- RECORD SET -
-- -- --

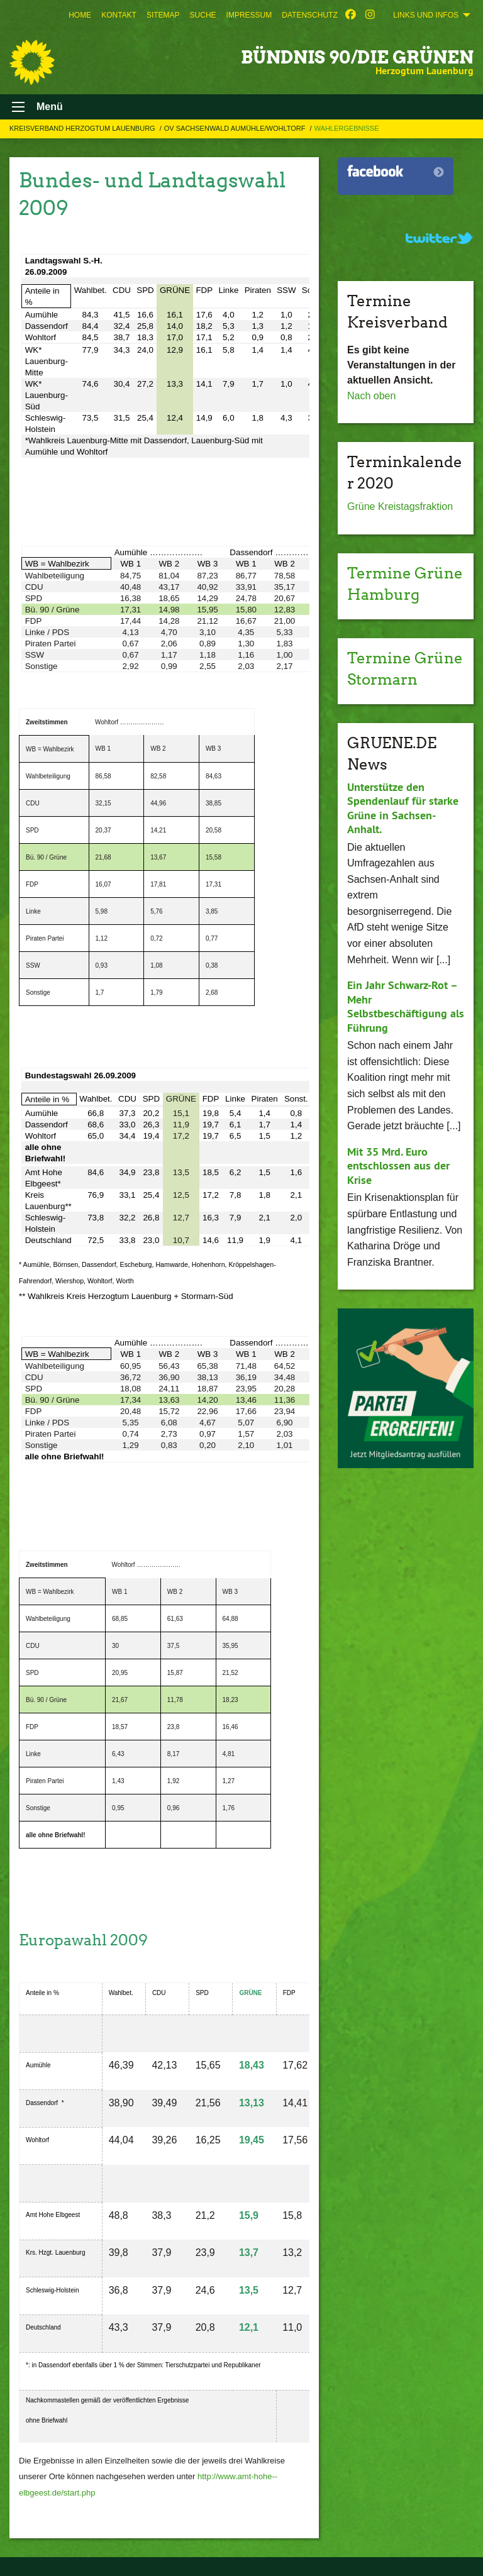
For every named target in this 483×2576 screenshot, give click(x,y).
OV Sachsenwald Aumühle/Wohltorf (236, 128)
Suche (203, 15)
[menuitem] (80, 15)
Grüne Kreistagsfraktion (400, 506)
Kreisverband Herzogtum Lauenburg (83, 128)
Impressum (249, 15)
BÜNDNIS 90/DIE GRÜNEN (357, 57)
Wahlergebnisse (346, 128)
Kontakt (118, 15)
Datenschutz (309, 15)
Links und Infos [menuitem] (425, 15)
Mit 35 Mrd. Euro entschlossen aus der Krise (398, 1165)
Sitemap (163, 15)
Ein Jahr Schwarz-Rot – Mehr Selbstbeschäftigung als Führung (405, 1006)
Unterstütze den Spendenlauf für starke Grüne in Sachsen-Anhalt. (402, 808)
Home (80, 15)
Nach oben (371, 395)
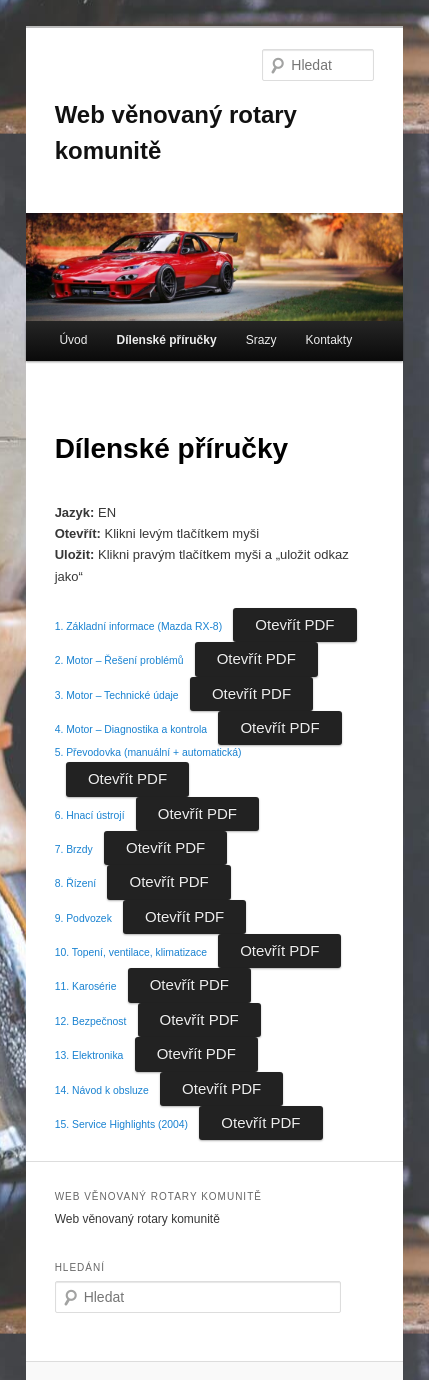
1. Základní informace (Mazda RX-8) (138, 626)
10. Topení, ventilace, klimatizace (131, 952)
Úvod (73, 340)
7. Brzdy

-- -- --

- OBJECTIVE -
Reproduce verbatim the stretch of the records from the line containing "Sitemap (163, 15)" through the end of the records, omitting any pictures.

- RESULT OF THE TASK -
Sitemap (163, 15)
Ein Jahr Schwarz-Rot – Mehr Selbstbeschäftigung als Führung (405, 1006)
Unterstütze den Spendenlauf für starke Grüne in Sachsen-Anhalt. (402, 808)
Home (80, 15)
Nach oben (371, 395)
1. Základní informace (Mazda RX-8) (138, 626)
10. Topení, ventilace, klimatizace (131, 952)
Úvod (73, 340)
7. Brzdy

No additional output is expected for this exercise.